An innovative three-step ablation approach including ethanol infusion of the vein of Marshall improves freedom from arrhythmias in patients with persistent atrial fibrillation (AF) compared to pulmonary vein isolation (PVI) alone, according to late breaking science presented at the annual congress of the European Heart Rhythm Association (EHRA 2023, 16–18 April 2023, Barcelona, Spain)– a branch of the European Society of Cardiology (ESC). Preliminary results at 10 months are presented, with follow-up ongoing until 12 months.
The cornerstone of catheter ablation of AF is complete isolation of the pulmonary veins. However, only 50–60% of patients remain in sinus rhythm at two years. Numerous trials of different ablation strategies have failed to demonstrate superiority over PVI.
The Marshall-Plan ablation strategy consists of PVI, ethanol infusion of the vein of Marshall and a linear ablation set to block the three main anatomical isthmuses to the pulmonary veins (dome, mitral and cavotricuspid isthmus lines). The technique focuses on anatomical targets that have been individually recognised as important for the initiation or maintenance of AF but have not been collectively targeted in a systematic manner. The current investigators previously reported encouraging results using this strategy in non-randomised studies.
The present study compared 12-month arrhythmia-free survival with the Marshall-Plan ablation strategy versus PVI only.
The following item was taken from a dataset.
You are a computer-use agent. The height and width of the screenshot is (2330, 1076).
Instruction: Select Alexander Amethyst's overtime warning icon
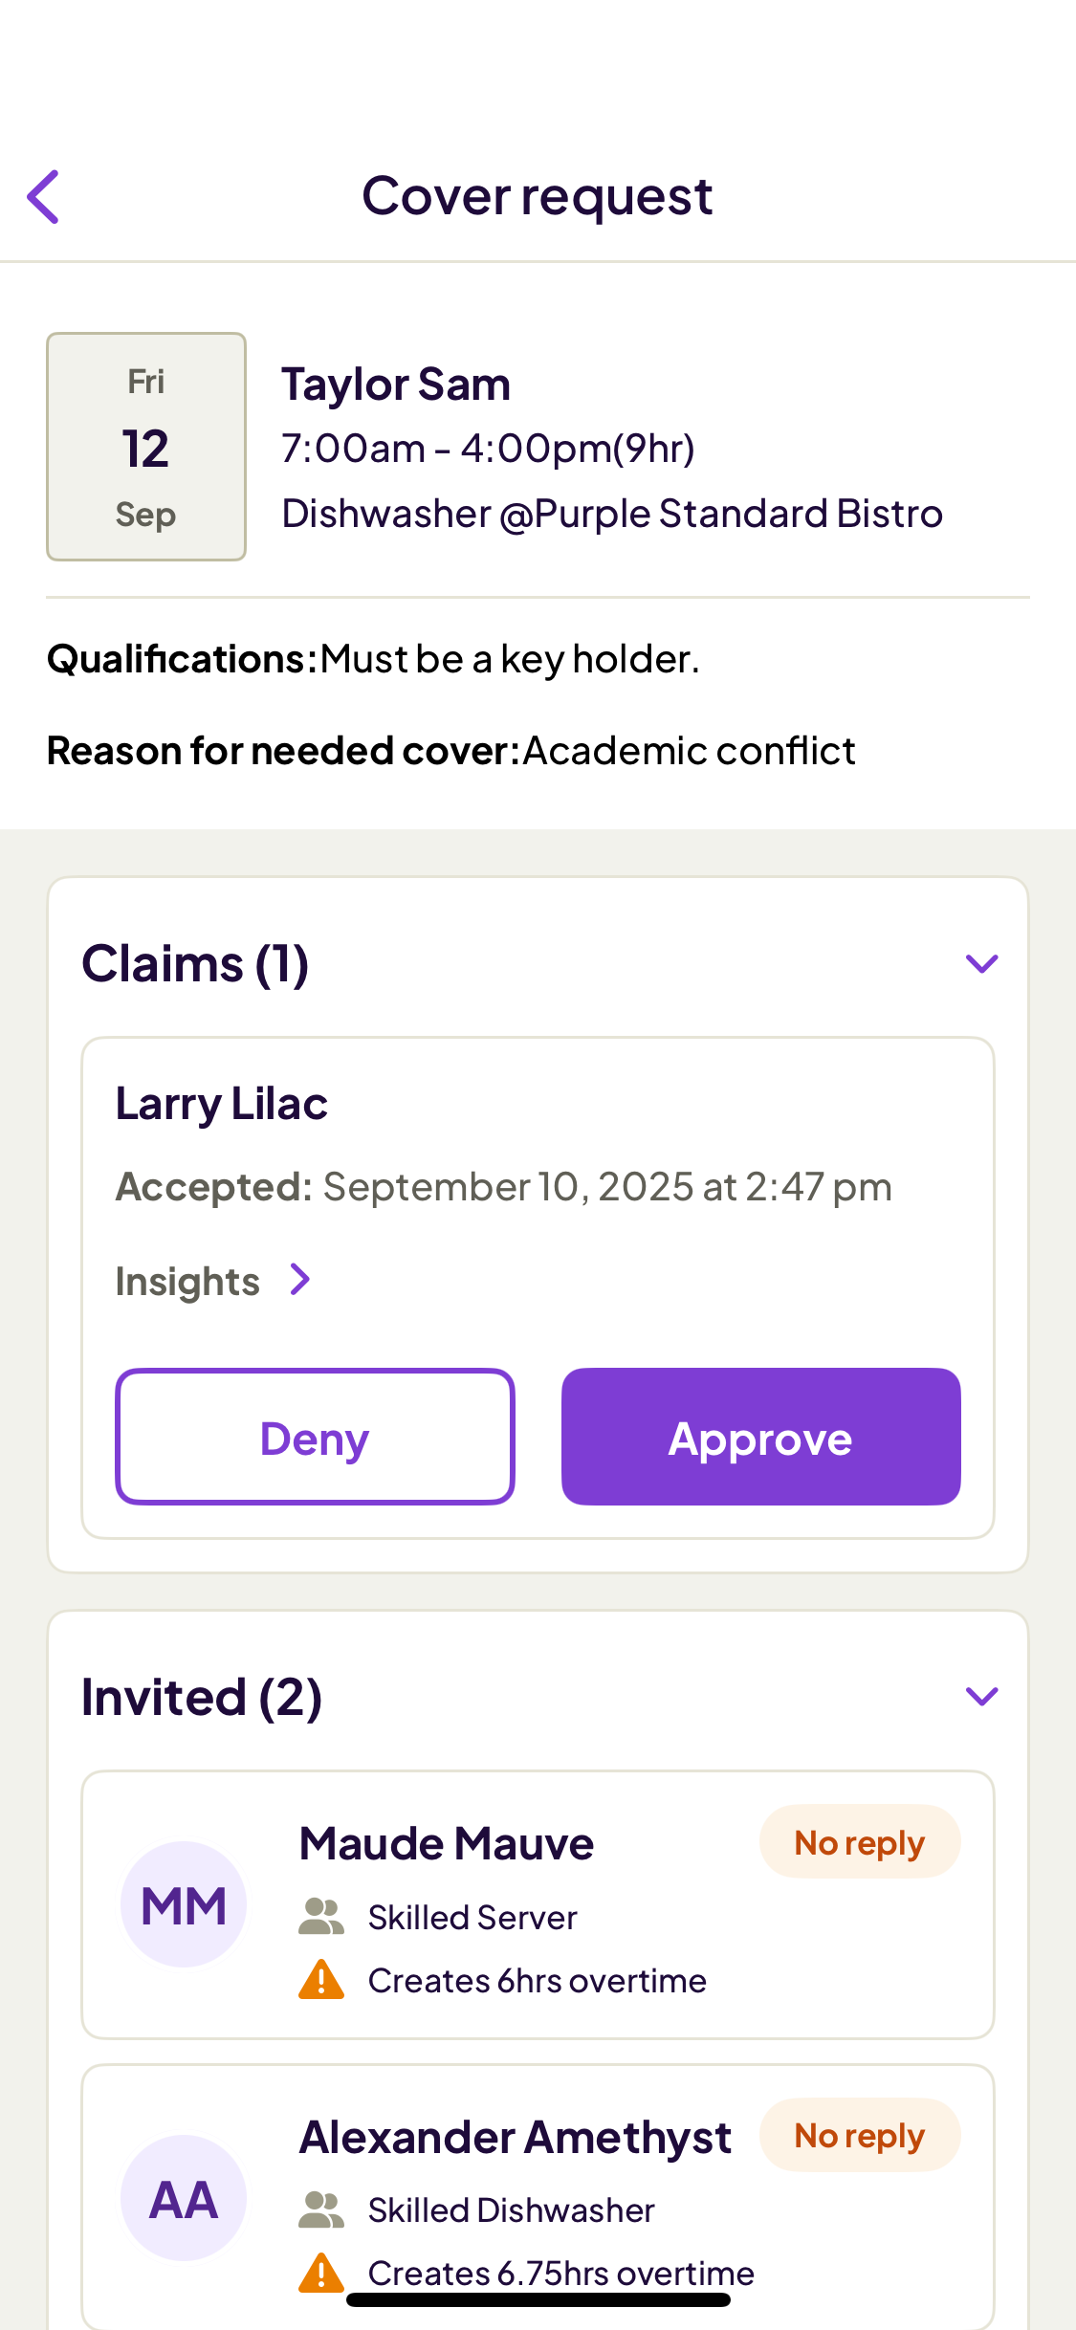click(x=321, y=2273)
This was a prospective, randomised, parallel group trial of superiority. The trial included 120 patients with symptomatic persistent AF for more than one month. The average age of participants was 67 years and 21 (18%) were women.
Participants were randomised to receive the Marshall-Plan or PVI alone. Follow-up occurred at three, six, nine and 12 months during which patients underwent a number of tests including an electrocardiogram (ECG), echocardiography, stress test and 24-hour Holter monitoring. Recurrence of arrhythmias was identified using ECG teletransmission, with findings sent to the hospital once a week plus any time the patient had symptoms. The primary endpoint was recurrence of AF or atrial tachycardia lasting more than 30 seconds at 12 months (including a three-month blanking period) after a single ablation procedure.
The total radiofrequency time was significantly longer in the PVI group (29 minutes) compared with the Marshall-Plan group (23 minutes; p<0.001). The full lesion set was successfully completed in 53 patients (88%) receiving the Marshall-Plan strategy and 59 patients (98%) receiving PVI only. In an intention-to-treat analysis, the recurrence of arrhythmias after an average follow-up of 10 months was significantly higher in the PVI group compared with the Marshall-Plan group (18 versus 8 patients; p=0.026). Follow-up will continue until 12 months.
Principal investigator Nicolas Derval (University Hospital of Bordeaux, Bordeaux, France) said: “After 10 months of follow up, the success rate in the Marshall-Plan group was significantly better (87%) compared to the PVI only group (70%). However, the results are still preliminary as follow-up is not completed for all patients. While the findings indicate that the Marshall-Plan strategy holds promise for patients with persistent AF, they need to be confirmed in a multicentre trial.”